As the Senate preened and flexed its Constitutional authority to lend its "advice and consent" to the president concerning nominations to the Supreme Court, some Senators no doubt wished they could flee from the daunting task of contriving questions to which nominee John Roberts could not possibly respond. But the question that you can assure yourself no Senate critic would ever pose to John Roberts would be one with which Roberts would find himself quite comfortable: "If the Supreme Court declared one plus one to now equal three, would that make it so?" And the answer that you can assure yourself you would never hear from John Roberts would sound something like this: "Hmmm ... that’s a good one; I’ll have to get back to you on that."
Actually, the more pertinent question — and one that would never grace a senator’s lips — would be this: "If the Supreme Court ordained that the Constitution possessed an emanating penumbra, would that make it so?" John Roberts would find the response effortless; it would sound something like this: "Whaaaa … ?"

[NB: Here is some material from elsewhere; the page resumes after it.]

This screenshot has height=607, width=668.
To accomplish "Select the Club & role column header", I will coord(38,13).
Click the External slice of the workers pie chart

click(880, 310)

A what, you ask? A "penumbra"? Yes, indeed; the Supreme Court once found one in the "emanations" — the Court’s word — of the 10 amendments that comprise the Bill of Rights (and in the 14th Amendment, through which the Bill of Rights applies to the states). For printed matter like the Constitution, you would find a "penumbra" somewhere between the lines, in the seemingly vacant spaces between the letters themselves; not really there, but, rather, that blurry and indistinct shadow that seems to appear when you stare between two lines of text for a really, really long time. (And precisely how anything "emanates" from the "penumbra," I have not a clue.)
To his critics, Roberts actualized the dilemma of all dilemmas: an unpretentious jurist who abides by the geeky notion that a jurisprudence of Constitutional law ought to begin and end with the words in the Constitution. After all, a lot of folks in Philadelphia in 1787 and in various Congresses since then gave the Constitution and its XXVI amendments a lot of thought, and the folly that the various authors neglected to scribble in some "right" on their "to-do" list remains as implausible as "emanating penumbras."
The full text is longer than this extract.